Directions: Your reply must be the number of lines in the entries that hold the word "agent", and nothing else.

Supplied records:
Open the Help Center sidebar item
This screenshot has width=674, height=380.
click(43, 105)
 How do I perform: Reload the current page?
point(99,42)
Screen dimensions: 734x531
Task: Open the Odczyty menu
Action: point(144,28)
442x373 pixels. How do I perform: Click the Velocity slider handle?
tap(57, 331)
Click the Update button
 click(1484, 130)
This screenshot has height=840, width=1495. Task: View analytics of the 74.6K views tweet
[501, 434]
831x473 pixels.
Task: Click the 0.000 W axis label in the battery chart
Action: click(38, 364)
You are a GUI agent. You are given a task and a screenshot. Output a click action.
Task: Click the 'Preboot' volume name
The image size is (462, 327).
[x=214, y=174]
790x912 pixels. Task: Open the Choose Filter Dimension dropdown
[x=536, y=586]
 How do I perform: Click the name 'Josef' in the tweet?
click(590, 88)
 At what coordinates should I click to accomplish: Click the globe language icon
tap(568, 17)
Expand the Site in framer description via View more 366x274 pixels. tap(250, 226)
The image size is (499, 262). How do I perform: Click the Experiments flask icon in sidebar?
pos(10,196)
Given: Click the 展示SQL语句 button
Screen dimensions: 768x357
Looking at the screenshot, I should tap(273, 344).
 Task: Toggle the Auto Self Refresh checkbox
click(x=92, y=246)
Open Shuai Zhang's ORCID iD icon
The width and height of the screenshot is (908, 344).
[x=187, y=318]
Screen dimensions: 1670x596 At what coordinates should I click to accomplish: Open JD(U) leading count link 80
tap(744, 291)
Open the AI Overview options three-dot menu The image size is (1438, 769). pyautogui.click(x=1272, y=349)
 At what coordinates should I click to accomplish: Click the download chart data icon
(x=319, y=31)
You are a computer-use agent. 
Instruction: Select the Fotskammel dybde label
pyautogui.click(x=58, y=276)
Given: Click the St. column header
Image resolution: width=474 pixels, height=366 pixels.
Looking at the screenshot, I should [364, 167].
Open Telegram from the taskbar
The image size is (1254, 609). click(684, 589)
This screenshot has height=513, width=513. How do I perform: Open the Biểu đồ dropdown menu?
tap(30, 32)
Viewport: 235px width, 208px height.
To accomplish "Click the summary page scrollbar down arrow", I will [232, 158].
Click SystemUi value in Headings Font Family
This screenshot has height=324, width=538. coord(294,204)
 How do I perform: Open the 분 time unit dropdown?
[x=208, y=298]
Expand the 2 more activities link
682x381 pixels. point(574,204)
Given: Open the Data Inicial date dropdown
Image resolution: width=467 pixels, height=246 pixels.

Your response: 2